La speranza è che si tratti già del crinale che dà sulla val Biandino, ma il caseggiato che si intravede dietro l'angolo è troppo deperito, per poter essere già il rif. Grassi. E, infatti, come poi rivelerà la carta Kompass, dovrebbe essere il cosiddetto "Caserone", quotato 1.859 m. Il costolone che ho appena scavalcato sale ripido alle sue spalle e sembra confluire sulla cresta principale delle Orobie, ma la cappa nebbiosa che avvolge il Pizzo è così fitta che non ci metterei la mano sul fuoco. Il problema più serio, però, è che del rif. Grassi non c'è proprio alcuna traccia, anche aguzzando lo sguardo verso occidente.
 
Mi concedo allora una breve sosta ristoratrice e riparto dopo qualche minuto, rassegnato al fatto che ci sarà da camminare almeno per un paio di km, prima di arrivarci.
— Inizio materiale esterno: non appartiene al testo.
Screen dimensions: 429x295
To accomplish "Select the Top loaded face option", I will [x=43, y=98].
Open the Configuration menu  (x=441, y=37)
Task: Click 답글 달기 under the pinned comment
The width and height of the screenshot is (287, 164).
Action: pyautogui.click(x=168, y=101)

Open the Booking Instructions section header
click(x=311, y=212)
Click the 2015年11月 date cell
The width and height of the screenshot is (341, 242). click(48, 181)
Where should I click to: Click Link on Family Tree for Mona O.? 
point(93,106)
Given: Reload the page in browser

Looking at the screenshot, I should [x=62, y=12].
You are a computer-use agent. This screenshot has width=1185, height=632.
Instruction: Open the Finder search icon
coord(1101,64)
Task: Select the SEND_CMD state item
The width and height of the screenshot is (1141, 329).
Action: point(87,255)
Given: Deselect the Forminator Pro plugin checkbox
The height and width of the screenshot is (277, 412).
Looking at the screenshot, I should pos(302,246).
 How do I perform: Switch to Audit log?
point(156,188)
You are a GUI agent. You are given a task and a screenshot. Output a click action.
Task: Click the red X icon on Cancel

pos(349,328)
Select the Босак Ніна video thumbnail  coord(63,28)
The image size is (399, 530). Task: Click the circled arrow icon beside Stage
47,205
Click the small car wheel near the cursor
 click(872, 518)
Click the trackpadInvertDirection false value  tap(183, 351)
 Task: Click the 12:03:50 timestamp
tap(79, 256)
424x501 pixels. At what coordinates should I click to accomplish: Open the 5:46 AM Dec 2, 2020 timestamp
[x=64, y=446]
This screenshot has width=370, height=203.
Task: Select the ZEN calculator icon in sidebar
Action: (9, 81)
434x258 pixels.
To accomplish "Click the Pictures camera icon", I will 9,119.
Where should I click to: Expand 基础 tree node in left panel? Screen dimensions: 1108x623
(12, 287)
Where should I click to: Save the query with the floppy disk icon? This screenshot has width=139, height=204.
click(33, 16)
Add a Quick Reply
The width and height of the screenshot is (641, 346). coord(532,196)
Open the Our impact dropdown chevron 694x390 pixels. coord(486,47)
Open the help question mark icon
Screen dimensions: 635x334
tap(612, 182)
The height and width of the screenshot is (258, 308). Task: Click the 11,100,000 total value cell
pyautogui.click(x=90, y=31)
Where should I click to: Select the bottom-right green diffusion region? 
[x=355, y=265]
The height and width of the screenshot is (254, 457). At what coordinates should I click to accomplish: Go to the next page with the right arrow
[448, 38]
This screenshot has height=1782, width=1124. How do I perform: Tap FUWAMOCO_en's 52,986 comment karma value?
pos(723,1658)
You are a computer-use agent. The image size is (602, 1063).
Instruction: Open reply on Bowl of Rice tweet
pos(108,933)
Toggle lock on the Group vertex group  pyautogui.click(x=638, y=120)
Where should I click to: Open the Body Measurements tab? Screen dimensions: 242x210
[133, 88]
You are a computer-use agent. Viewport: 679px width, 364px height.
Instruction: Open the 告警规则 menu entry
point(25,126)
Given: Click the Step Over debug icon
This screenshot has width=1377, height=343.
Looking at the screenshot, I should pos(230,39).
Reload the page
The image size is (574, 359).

Il tempo di aggirare un paio di promontori erbosi e, finalmente, il casermone del rif. Grassi appare all'orizzonte, dove la cresta principale fa una brusca curva a 90° e ricava così una sorta d'insenatura. A essere onesti, non posso dire che l'ambiente mi entusiasmi, perché il crinale si snoda sonnolento a chiudermi tutto l'orizzonte ed è completamente tappezzato d'erba un po' ingiallita, su fino alla linea di cresta. Non c'è un albero neppure a pagarlo e dal prato non affiora neanche una vena rocciosa che sia degna di tal nome. Sembra insomma di stare a fare una scampagnata tra colline un po' spelacchiate e, quando mi sembra di intravvedere il tracciato del sentiero 101 un centinaio di metri più in su, non ho molte remore a rinunciare alla tappa al rif. Grassi (che avrò modo di rivisitare più comodamente dalla val Biandino) e a sparare su dritto per il prato.
 
Anche in questo caso, il dislivello si rivela superiore al previsto (almeno 150 m di ravanamento su per il pendio), ma dopo circa 2h15 dalla partenza, posso finalmente immortalare il primo segnavia "101", sul sentiero dei Solivi. Calcando le orme di alcuni escursionisti-fotografi a caccia di ungulati, in breve pervengo al pian delle Parole, dove si dirama verso sinistra la traccia che conduce al rifugio FALC, sotto il pomposo nome di "Dorsale Orobica Lecchese". Io invece continuo a seguire il "101", diretto verso il pizzo dei Tre Signori. Ora la piramide terminale è quasi visibile per intero, perché la cappa di umidità si è alzata di quota e si è trasformata in spessi cumuli, un po' bianchi e un po' minacciosamente grigi, che coprono quasi tutto il cielo.
 
Ancora qualche centinaio di metri e raggiungo un cippo, che dovrebbe segnare il confine tra gli allora stati del Veneto e di Milano. La data in cui dovrebbe essere stata conficcata la pietra è il lontano 1770, ma le scritte sono di un nero così vivace che non possono essere vecchie di 2 secoli e mezzo. Più facile che siano state recentemente ricalcate con l'Uni-Posca o che l'intero cippo sia stato da poco ottenuto con una stampante 3D, a immagine e somiglianza dell'originale.
 
Poco oltre, la cresta si fa aguzza come una lama e la traccia deve passare dapprima a destra (aiutata da alcune funi) e poi a sinistra (calcando le placche inclinate verso la val Biandino). Si perde qualche decina di metri sino a una depressione e, con un ultimo strappo più violento, si risale a zig zag sino alla Bocchetta Alta, dove si stacca ancor più ripido il sentiero che conduce al Caminetto e alla cima del Pizzo dei Tre Signori. Sono passate circa 2h35 da quando mi sono messo in marcia a Valtorta (il camminatore medio deve probabilmente considerare tra le 3h30-3h45) e qui termina la prima parte del mio giro "a trapezio". Ho percorso solo un lato, ma il grosso del dislivello è stato coperto (circa 1.350 su 1.700 m) e l'ultima tratta la farà il pullman al posto mio :) Rimane comunque un bel po' di strada da fare e allora mi fermo a ricaricare le batterie, mangiando il mio pranzo al sacco, mentre dei camosci(?) fanno altrettanto alle mie spalle, brucando l'erba un po' ingiallita.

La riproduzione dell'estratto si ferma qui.